Correct me if I’m wrong...
有错请纠正
 
THERE is often something sweet, intimate even, about couples who finish each other’s sentences. But it can also be a source of irritation, especially when they get it wrong. A similar irritation (minus the sweetness) is often felt by users of speech-recognition software, which still manages to garble and twist even the most clearly spoken words. Perhaps the solution lies in a more intimate exchange between user and software.
情侣间品味对方未说完的话语时经常有种甜丝丝的感觉,甚至会感到亲切。但这种半截话也可能惹恼对方,尤其是产生了错误解读的情况下更是如此。

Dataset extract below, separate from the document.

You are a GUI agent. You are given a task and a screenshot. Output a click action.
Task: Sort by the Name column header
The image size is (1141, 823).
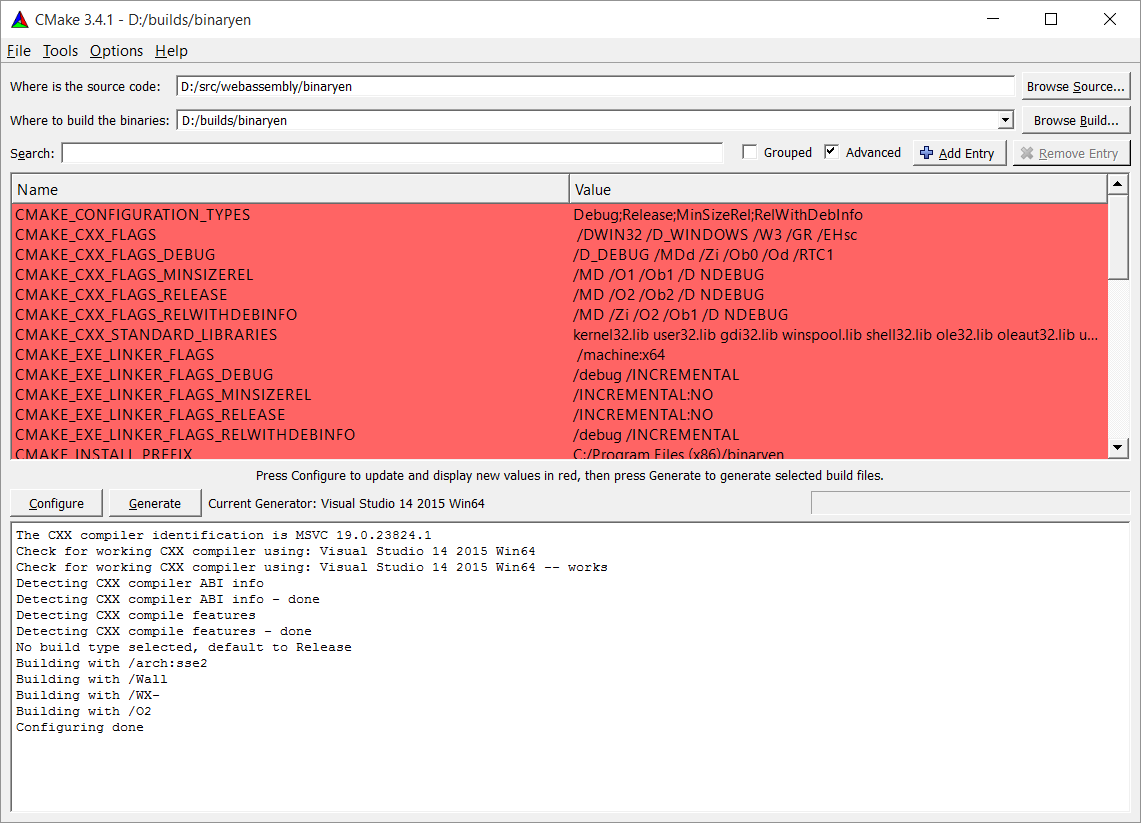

语音识别软件仍然在千方百计地窜改和歪曲甚至是用户最清晰的吐词,这同样会使人感到恼火(用户对软件当然不会有什么甜蜜的感觉)。解决这个问题的办法或许就只能是用户和软件进行更加密切的交流。
Modern speech-recognition programs do not merely try to identify individual words as they are spoken; rather, they attempt to match whole chunks of speech with statistical models of phrases and sentences. The rationale is that by knowing statistical rules of thumb for the way in which words are usually put together—an abstract probabilistic approximation of grammar, if you will—it is possible to narrow the search when attempting to identify individual words. For example, a noun-phrase will typically consist of a noun preceded by a modifier, such as an article and possibly also an adjective. So if part of a speech pattern sounds like “ball”, the odds of it actually being “ball” will increase if the utterances preceding it sound like “the” and “bouncy”.
现代语音识别程序不只是要识别单词,相反,它们通过统计用户使用句子和短语的模式试图能够识别成段的话语。其基本原理是通过运用统计学上的经验公式归纳出单词组合的方式,这是一个抽象的运用在语法学上的概率型逼近问题,当软件需要识别用户吐出的单词时,运用这种方法可以缩小搜索范围。当然这一切需要用户的配合。例如,名词短语通常由一个名词和前面的一个冠词构成,如一篇文章(an article )等,也可以是由一个名词加一个形容词组成。因此,如果一个声谱上语音的一部分听起来像是“ball”(球),而在这个发音前面有听起来像是定冠词“the”和“bouncy”(跳跃的)这样的声音,这个发音确实是“球”的可能性就增加了。
Although this so-called continuous speech-recognition approach has indeed improved accuracy, it is by no means infallible. Moreover, when it gets things wrong, it often does so spectacularly. The problem is that, as a direct consequence of this technique, the misidentification of even a single word can take the program off on a completely different path as it tries to predict what the rest of the sentence is likely to be.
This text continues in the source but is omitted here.